> [Supplied data]:
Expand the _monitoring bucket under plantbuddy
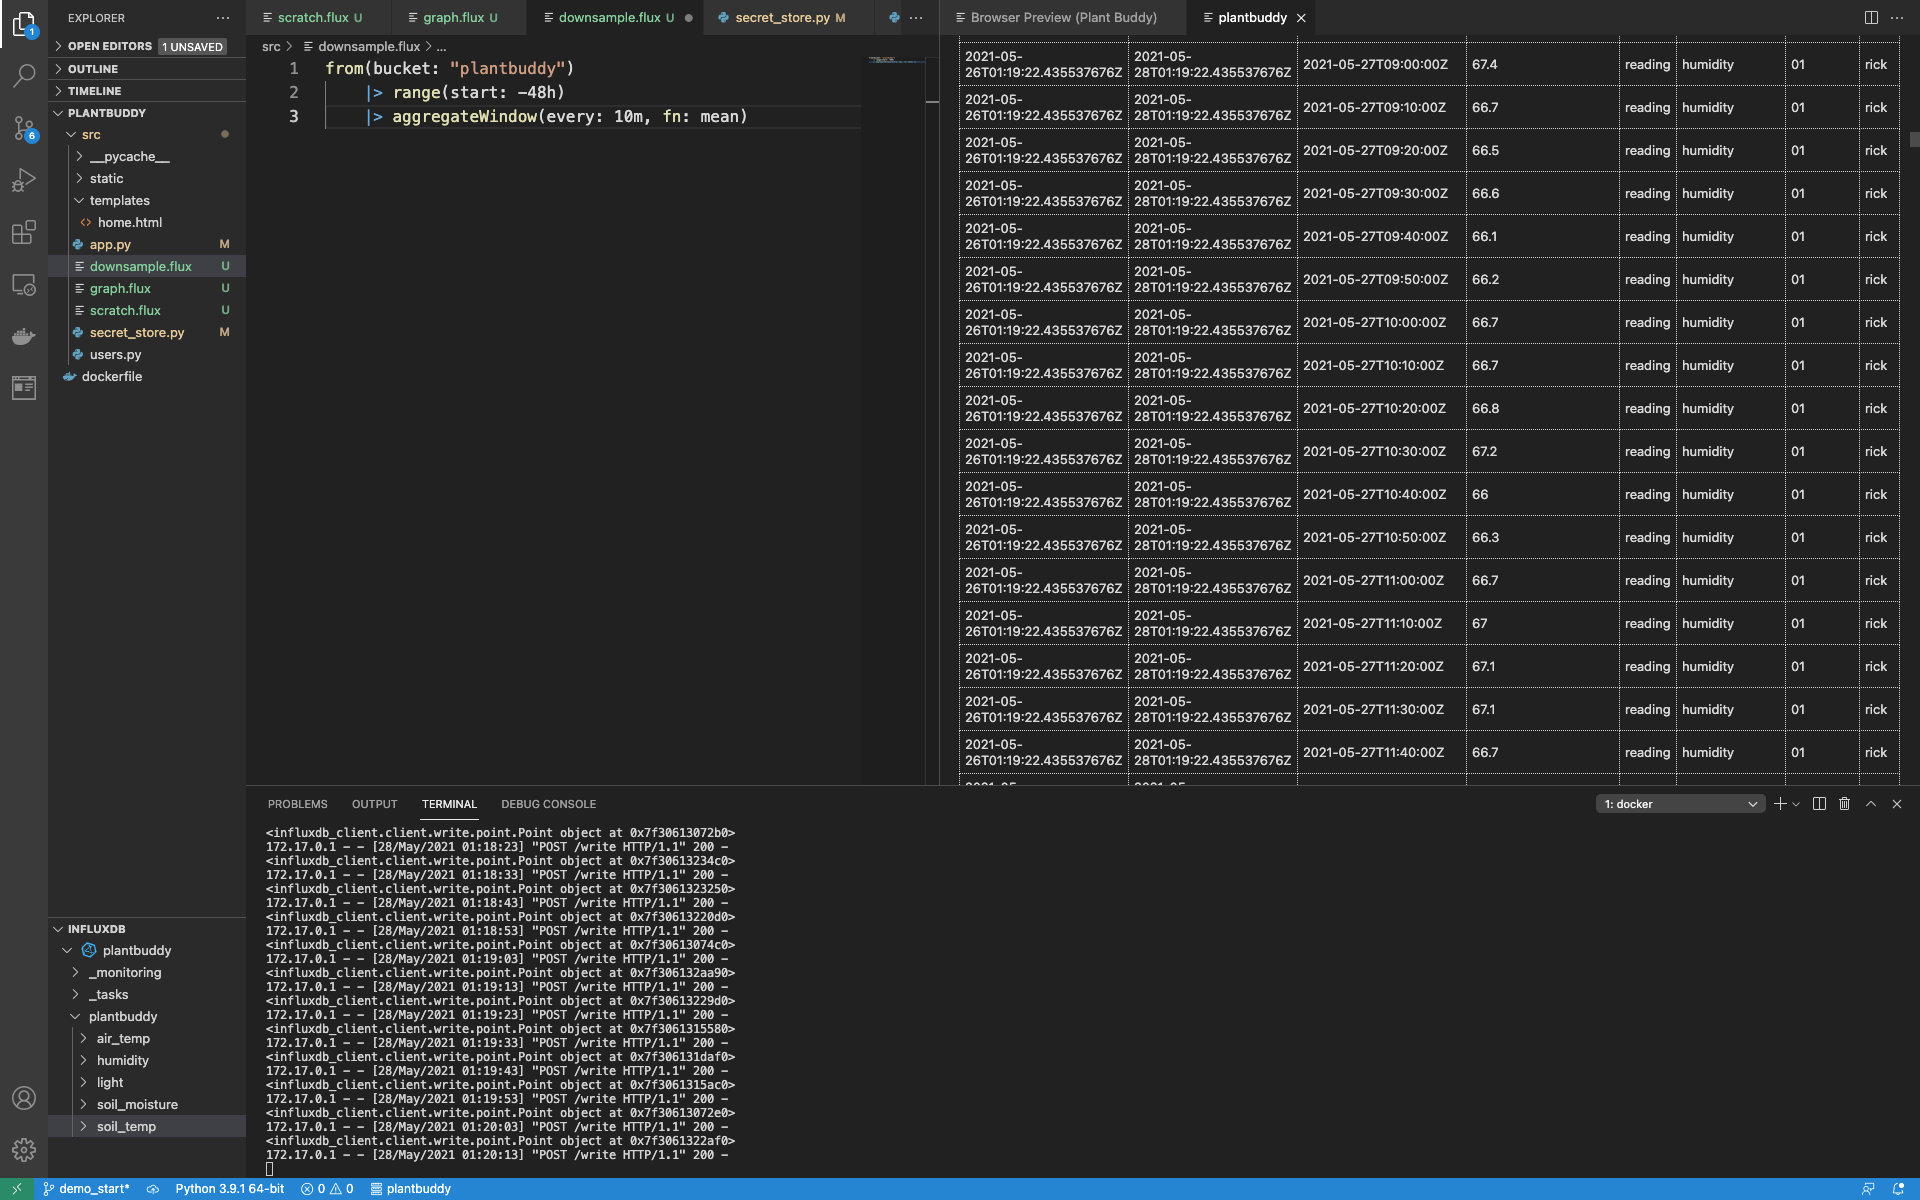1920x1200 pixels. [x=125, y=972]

--

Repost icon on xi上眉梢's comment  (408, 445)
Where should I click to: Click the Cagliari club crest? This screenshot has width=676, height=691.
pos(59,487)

> [What you need to do]: Render the material from the line containing "Repost icon on" through the line containing "pos(59,487)" as a JSON list of strings, one string per line, with blank lines omitted.

> [Worked answer]:
[
  "Repost icon on xi上眉梢's comment  (408, 445)",
  "Where should I click to: Click the Cagliari club crest? This screenshot has width=676, height=691.",
  "pos(59,487)"
]